● **What you should do**
In the passage about listening to Unbroken and A Moveable Feast, who called Hemingway part of the "Lost Generation"?

[Passage — start]

This week I am listening to Unbroken and A Moveable Feast. I am in Paris. I am in the Pacific. The Seine is beautiful while the Pacific is dangerous. Hemingway experienced the trenches in World War I and is called part of the "Lost Generation" by Gertrude Stein. He resents being pigeon-holed into a category since all generations are lost then found and, if they are lucky, lost again. For Zamperini, his life would be altered by World War II. He truly was lost and could not be found by the many search planes sent out over the Pacific.
Listening to the these two stories on the tail of 10% Happier and Yes, Please demonstrates the lack of struggle in our life. Well, now that I think of it, as an embedded reporter Harris truly had to deal with numerous physical and mental hardships that were probably similar to those confronted by Hemingway. Perhaps it is the easy life of Paris that healed Hemingway. For Harris, in the fast paced ever connected post modern world, there was never a moment to unwind. The turning point for Harris comes when he reluctantly takes an assignment to report on religion in America. Confronting various spiritual leaders while working with a therapist Harris is opened up to a dimension of life that had withered away. Investigating and learning about various worldviews that might replace his drug addiction leads to an elevated existence. It is no longer about his mug on the screeen-although that is very important.

[Passage — finish]
[Extracted records — start]

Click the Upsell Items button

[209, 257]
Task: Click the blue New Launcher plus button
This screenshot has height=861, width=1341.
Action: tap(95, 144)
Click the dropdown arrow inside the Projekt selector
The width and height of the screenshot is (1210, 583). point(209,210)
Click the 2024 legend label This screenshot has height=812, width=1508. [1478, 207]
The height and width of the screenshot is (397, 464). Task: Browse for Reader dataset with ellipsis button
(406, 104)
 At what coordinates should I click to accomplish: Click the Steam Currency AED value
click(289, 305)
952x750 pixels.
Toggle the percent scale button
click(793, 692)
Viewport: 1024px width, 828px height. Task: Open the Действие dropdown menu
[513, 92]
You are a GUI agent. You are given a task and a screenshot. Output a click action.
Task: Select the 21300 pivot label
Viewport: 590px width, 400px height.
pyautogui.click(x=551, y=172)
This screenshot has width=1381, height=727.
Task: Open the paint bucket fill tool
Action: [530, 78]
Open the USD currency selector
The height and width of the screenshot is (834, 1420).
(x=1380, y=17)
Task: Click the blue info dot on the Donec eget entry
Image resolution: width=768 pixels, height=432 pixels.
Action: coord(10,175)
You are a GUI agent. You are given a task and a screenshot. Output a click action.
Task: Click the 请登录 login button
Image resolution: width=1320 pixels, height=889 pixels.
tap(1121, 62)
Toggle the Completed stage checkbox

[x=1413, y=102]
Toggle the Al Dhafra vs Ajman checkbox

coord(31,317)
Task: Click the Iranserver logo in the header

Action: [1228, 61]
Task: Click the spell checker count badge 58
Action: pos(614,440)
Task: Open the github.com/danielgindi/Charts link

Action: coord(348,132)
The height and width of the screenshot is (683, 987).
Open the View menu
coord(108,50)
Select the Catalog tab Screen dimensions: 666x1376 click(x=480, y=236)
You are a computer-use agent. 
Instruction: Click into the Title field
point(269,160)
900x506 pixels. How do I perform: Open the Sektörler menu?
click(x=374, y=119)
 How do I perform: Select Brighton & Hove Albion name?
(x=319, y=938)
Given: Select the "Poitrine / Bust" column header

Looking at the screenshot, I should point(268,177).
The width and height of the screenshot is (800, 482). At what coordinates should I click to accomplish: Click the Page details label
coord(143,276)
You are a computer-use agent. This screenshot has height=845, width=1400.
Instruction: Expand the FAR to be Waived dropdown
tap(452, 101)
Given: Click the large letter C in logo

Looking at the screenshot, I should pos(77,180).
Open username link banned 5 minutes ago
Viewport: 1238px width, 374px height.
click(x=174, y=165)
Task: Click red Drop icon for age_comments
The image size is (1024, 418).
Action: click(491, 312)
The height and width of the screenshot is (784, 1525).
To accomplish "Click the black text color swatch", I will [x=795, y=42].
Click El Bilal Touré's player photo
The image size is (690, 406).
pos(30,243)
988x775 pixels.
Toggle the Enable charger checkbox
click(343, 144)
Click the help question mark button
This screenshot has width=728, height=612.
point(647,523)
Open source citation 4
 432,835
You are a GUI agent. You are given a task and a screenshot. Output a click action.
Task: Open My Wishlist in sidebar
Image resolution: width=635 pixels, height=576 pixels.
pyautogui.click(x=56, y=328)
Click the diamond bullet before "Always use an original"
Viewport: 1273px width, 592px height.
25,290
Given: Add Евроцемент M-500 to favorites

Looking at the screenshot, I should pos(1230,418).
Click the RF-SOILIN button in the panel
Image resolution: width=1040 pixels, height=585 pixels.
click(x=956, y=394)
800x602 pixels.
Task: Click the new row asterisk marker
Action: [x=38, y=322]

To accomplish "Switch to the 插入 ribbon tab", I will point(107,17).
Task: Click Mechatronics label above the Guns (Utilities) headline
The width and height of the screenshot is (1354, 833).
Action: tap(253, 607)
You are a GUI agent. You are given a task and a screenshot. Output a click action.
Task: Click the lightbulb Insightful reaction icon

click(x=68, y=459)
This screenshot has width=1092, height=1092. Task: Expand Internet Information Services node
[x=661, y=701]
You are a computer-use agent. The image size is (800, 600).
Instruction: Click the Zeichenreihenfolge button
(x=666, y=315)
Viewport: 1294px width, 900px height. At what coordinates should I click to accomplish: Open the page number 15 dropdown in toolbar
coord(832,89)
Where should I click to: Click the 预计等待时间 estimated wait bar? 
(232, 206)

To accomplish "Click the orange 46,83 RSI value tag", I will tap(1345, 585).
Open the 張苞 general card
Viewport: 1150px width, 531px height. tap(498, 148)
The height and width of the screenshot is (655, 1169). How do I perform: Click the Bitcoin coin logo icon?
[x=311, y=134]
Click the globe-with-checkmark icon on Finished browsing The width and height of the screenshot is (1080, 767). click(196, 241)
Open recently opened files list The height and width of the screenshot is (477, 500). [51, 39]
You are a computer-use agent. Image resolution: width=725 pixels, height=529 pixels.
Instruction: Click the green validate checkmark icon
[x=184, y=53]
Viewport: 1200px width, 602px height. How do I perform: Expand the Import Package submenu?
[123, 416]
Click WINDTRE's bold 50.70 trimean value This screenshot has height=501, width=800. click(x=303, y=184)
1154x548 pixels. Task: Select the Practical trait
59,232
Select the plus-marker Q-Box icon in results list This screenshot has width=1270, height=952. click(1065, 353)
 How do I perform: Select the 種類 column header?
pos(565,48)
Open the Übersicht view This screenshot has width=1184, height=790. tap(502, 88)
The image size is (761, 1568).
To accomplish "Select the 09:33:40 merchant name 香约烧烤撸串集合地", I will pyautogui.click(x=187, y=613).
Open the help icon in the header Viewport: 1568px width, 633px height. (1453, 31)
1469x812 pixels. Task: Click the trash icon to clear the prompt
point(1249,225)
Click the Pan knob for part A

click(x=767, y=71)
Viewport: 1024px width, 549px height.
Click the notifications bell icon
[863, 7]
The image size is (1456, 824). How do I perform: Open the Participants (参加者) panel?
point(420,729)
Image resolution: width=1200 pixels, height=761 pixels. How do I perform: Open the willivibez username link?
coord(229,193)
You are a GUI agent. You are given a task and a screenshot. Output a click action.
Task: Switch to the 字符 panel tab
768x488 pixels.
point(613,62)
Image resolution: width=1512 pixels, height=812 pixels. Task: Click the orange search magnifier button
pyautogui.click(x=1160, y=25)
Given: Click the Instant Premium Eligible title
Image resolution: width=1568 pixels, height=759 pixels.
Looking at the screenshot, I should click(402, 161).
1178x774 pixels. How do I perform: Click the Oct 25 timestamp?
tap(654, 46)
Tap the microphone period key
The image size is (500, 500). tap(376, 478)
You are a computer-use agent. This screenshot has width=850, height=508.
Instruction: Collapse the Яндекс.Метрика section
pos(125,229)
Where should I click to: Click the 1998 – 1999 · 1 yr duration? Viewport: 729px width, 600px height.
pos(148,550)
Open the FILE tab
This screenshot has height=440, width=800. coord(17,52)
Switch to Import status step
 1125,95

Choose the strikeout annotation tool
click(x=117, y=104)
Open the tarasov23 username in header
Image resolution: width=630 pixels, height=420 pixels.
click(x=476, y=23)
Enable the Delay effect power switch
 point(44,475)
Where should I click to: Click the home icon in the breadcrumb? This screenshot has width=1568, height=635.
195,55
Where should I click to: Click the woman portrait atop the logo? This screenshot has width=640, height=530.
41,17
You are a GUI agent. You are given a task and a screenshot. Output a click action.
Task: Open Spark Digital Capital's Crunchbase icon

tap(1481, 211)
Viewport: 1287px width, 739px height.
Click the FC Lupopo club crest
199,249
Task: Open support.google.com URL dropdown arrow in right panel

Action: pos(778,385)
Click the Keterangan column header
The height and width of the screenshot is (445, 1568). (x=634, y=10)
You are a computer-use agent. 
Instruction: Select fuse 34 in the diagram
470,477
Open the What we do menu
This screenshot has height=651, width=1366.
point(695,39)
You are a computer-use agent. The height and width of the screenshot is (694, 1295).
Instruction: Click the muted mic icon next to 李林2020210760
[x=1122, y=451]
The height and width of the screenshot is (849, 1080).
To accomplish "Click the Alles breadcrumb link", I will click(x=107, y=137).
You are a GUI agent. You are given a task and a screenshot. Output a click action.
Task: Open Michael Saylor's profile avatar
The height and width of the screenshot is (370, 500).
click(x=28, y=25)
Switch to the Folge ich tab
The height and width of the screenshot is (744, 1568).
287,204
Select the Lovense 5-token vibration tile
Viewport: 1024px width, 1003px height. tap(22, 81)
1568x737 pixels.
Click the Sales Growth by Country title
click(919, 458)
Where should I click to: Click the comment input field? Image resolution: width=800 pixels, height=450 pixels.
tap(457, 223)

[Extracted records — finish]

● **Task result**
Gertrude Stein